3.2 Overview of the MPEG-4 Speech Coding Tools
MPEG-4 Natural Speech Coding Tool Set provides a generic coding framework for a wide range of applications with speech signals. Its bitrate coverage spans from as low as 2 kbit/s to 23.4 kbit/s. MPEG-4 Natural Speech Coding Tool Set contains two algorithms: HVXC (Harmonic Vector eXcitation Coding) and CELP (Code Excited Linear Predictive coding). HVXC is used at a low bitrate of 2 or 4 kbit/s. Higher bitrates than 4 kbit/s in addition to 3.85 kbit/s are covered by CELP. The algorithmic delay by either of these algorithms is comparable to that of other standards for two-way communications, therefore, MPEG-4 Natural Speech Coding Tool Set is also applicable to such applications. Storage of speech data and broadcast are also promising applications of MPEG-4 Natural Speech Coding Tool Set. MPEG-4 is based on tools each of which can be combined according to the user needs. HVXC consists of LSP (line spectral pair) VQ (vector quantization) tool and harmonic VQ tool. RPE (regular pulse excitation) tool, MPE (multipulse excitation) tool, and LSP VQ tool form CELP.
MPEG-4 Natural Speech Coding Tools are illustrated in Fig. 1.
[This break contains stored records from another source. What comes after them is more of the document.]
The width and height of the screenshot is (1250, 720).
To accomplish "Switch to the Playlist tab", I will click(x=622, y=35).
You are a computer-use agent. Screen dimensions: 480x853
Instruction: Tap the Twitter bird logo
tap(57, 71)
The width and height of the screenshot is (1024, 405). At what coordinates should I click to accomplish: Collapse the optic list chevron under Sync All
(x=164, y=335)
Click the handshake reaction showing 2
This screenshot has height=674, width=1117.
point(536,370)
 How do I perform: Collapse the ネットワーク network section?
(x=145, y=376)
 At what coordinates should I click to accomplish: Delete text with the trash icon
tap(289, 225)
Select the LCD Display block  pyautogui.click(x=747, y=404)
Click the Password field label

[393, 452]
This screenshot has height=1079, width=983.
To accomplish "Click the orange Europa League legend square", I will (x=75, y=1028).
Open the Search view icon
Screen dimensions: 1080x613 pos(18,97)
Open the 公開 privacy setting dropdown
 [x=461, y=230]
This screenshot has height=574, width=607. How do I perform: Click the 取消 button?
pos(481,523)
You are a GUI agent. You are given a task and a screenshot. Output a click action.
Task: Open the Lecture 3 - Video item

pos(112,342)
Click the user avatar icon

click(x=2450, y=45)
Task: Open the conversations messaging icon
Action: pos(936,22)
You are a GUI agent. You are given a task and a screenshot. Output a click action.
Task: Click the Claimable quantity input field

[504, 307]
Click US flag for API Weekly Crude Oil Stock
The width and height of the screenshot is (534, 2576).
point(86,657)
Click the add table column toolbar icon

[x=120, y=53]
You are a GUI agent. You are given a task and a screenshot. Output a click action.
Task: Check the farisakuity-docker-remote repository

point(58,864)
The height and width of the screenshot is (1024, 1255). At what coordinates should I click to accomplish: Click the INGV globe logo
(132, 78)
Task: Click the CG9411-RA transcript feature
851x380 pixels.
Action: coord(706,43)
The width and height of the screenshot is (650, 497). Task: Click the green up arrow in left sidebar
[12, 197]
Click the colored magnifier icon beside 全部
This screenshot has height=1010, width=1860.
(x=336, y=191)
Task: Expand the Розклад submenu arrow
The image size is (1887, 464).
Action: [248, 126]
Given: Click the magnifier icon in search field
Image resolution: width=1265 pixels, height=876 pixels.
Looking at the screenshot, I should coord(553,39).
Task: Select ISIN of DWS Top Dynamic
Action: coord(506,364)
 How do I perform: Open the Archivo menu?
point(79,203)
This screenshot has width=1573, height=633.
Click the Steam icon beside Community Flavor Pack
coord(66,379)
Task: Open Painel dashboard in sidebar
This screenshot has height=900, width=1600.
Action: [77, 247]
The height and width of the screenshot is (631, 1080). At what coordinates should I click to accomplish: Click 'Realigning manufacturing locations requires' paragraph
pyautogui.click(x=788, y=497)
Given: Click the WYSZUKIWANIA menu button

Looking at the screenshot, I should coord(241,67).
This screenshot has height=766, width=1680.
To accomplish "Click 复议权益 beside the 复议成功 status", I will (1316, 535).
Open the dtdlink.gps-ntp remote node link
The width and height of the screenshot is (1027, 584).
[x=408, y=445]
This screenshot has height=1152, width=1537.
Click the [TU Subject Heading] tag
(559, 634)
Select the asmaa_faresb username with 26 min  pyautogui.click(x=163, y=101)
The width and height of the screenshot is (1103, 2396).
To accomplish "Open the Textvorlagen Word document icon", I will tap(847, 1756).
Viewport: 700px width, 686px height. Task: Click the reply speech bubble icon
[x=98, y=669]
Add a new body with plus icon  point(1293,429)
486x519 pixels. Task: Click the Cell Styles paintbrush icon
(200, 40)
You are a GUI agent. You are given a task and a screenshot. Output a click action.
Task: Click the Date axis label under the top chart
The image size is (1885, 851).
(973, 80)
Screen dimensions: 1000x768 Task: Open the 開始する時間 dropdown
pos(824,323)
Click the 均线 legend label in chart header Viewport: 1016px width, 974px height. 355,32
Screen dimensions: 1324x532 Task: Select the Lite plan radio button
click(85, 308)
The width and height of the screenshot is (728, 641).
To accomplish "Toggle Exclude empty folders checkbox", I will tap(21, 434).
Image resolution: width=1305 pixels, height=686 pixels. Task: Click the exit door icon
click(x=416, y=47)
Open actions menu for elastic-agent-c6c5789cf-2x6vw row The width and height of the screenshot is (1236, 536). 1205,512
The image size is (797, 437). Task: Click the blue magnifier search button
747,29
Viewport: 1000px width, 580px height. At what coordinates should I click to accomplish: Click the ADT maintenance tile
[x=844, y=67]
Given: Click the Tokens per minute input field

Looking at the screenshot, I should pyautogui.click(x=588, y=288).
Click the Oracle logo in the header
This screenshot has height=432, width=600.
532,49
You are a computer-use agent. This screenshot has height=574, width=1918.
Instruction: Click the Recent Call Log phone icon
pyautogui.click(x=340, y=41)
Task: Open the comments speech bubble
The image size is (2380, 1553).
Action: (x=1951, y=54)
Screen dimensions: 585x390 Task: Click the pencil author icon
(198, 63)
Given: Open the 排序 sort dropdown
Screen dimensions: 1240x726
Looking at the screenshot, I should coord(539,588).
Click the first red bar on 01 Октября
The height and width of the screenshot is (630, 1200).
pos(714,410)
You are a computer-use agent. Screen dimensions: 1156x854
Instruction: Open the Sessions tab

3.2.1 Functionalities of MPEG-4 Natural Speech Coding
MPEG-4 Natural Speech Coding Tools are different from other existing speech coding standards such as ITU-T G.723.1 and G.729 in the following three new functionalities: multibitrate coding (An arbitrary bitrate may be selected with a 200 bit/s step by simply changing the parameter values), bitrate scalable coding, and bandwidth scalable coding. Actually, these new functionalities characterize MPEG-4 Natural Speech Coding Tools. It should be noted that the bandwidth scalability is available only for CELP.
3.2.2 Multibitrate Coding
Multibitrate coding provides flexible bitrate selection with the same coding algorithm. It has not been available and different codecs were needed for different bitrates. In multibitrate coding, a bitrate is selected among multiple available bitrates upon establishment of a connection between the communicating parties.
3.2.3 Scalable Coding
Bitrate and bandwidth scalabilities are useful for multicast transmission. The bitrate and the bandwidth can be independently selected for each receiver by simply stripping off a part of the bitstream. Scalabilities necessitate only a single encoder to transmit the same data to multiple points connected at different rates. The encoder generates a single common bitstream by scalable coding for all the recipients instead of independent bitstreams at different bitrates.
Figure 2: Scalabilities in MPEG-4/CELP
Scalabilities include bitrate scalability and bandwidth scalability. These scalabilities reduce signal distortion or achieve better speech quality with high frequency components by adding enhancement bitstreams to the core bitstream. These enhancement bitstreams contain detailed characteristics of the input signal or components in higher frequency bands. For example, the output of Decoder A in Fig. 2 is the minimum-quality signal decoded from the 6 kbit/s core bitstream. The Decoder B output is a high-quality signal decoded from an 8 kbit/s bitstream. Decoder C provides a higher-quality signal decoded from a 12 kbit/s bitstream. On the other hand, theDecoder D output has a wider bandwidth.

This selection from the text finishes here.